CarperAI / trlx

A repo for distributed training of language models with Reinforcement Learning via Human Feedback (RLHF)
MIT License
4.48k stars 471 forks source link

How to attribute different rewards to parts of the same rollout with PPO? #79

Open paulbricman opened 1 year ago

paulbricman commented 1 year ago

This is related to #69 (which is why I phrased it in a similar way), but still feels a bit different.

Let's say the model generates a sequence of three related sentences (or paragraphs or tokens) after being prompted (i.e. the rollout). Is there a way to assign them different rewards individually instead of just one single aggregate reward, say based on different criteria? Perhaps I have a constant mass of reward I want to differentially assign to the several parts, but the sum is always constant. In the limit of generality, this would mean being able to assign specific reward values for each individual token/action in the rollout/trajectory. In this use case, the individual rewards can only be computed after the whole sequence of parts has been generated (i.e. you can't reward step 1 before generating step 3).

Is this possible with trlx? Would it require a custom orchestrator or is there a way to specify individual token rewards right away while keeping the standard structure? Is this even possible with PPO in the first place, or is there a fundamental misunderstanding on my part?

Thanks for building this!

LouisCastricato commented 1 year ago

The reward function returns a list of floats, not an aggregate float. Is there something more than this that you would want? Perhaps I am misunderstanding.

Dahoas commented 1 year ago

From the PPO perspective each token receives a reward given by the kl-distance of the fine-tuned model to the reference model plus the score provided by the user provided reward_fn for the last token. Perhaps the simplest option is generalize our reward_fn to provide a score per token instead of score per continuation. However I caution this could drastically slow down training time.

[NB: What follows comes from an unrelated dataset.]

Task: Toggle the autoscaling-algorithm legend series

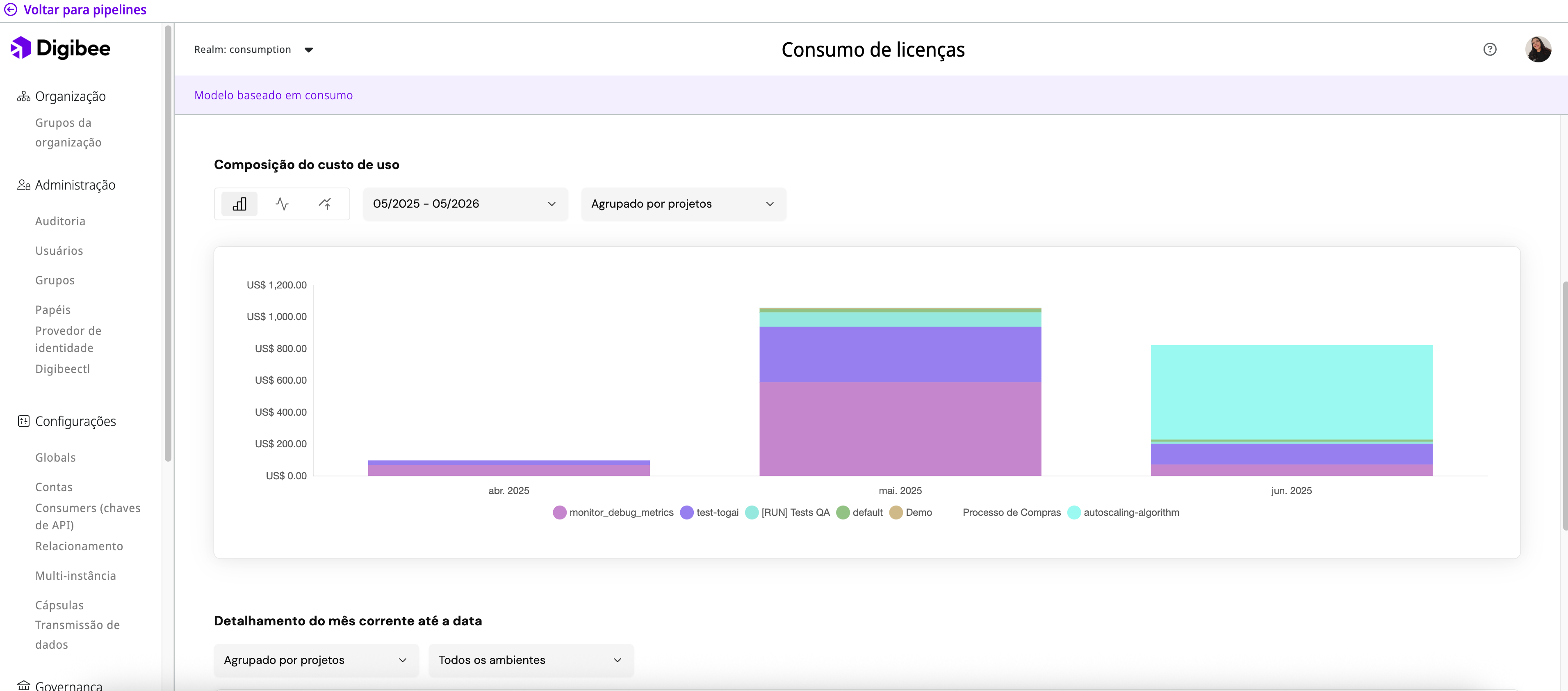Action: [x=1131, y=513]
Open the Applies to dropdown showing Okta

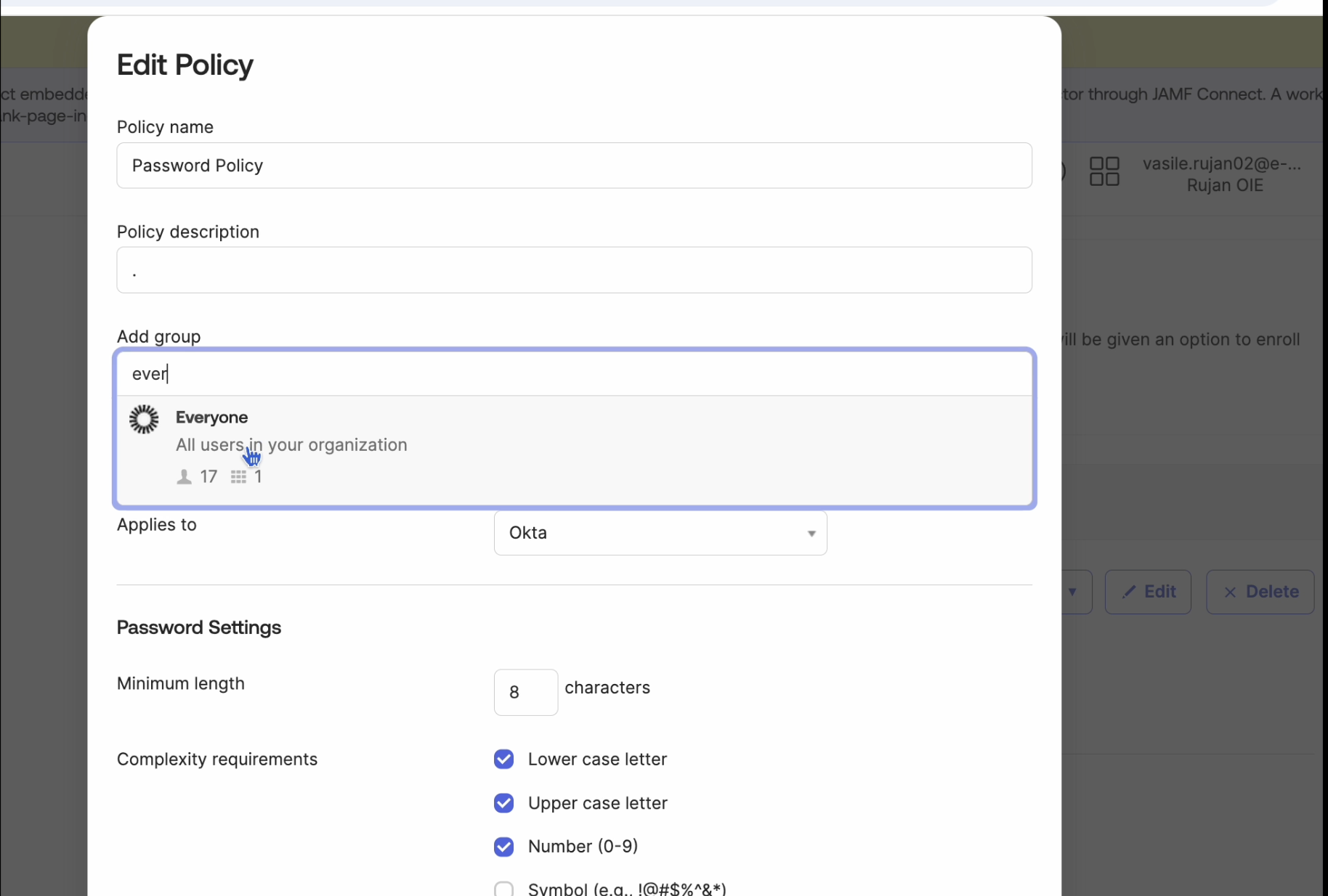[x=659, y=532]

An alternate approximating approach may be to augment your prompt pipeline by adding newly generated continuations. For example if you want 2 separate rewards for an input prompt p you can first generate output s1, compute reward_fn(s1), update your prompt pipeline with p + s1 and then generate output s2 conditioned p + s1 and compute reward_fn(s2). Does this seem reasonable?

LouisCastricato commented 1 year ago

Yeah the latter suggestion was what I was getting at, I am actually basically using that solution for the ELO stuff I've been working on. I think it works quite well.

paulbricman commented 1 year ago

Thanks again for a super quick reply!

The reward function returns a list of floats, not an aggregate float. Is there something more than this that you would want? Perhaps I am misunderstanding.

@LouisCastricato, if I understand correctly, it returns a list of floats with one float per sample, no? I was looking for perhaps being able to return a list of list of floats, where the outside list would be associated with samples in a batch and the inside with tokens in a sample.

Perhaps the simplest option is generalize our reward_fn to provide a score per token instead of score per continuation. However I caution this could drastically slow down training time.

@Dahoas, at least having an option to do this would be pretty cool! Is the reason behind the efficiency hit having to compute reward multiple times or some other PPO-related thing?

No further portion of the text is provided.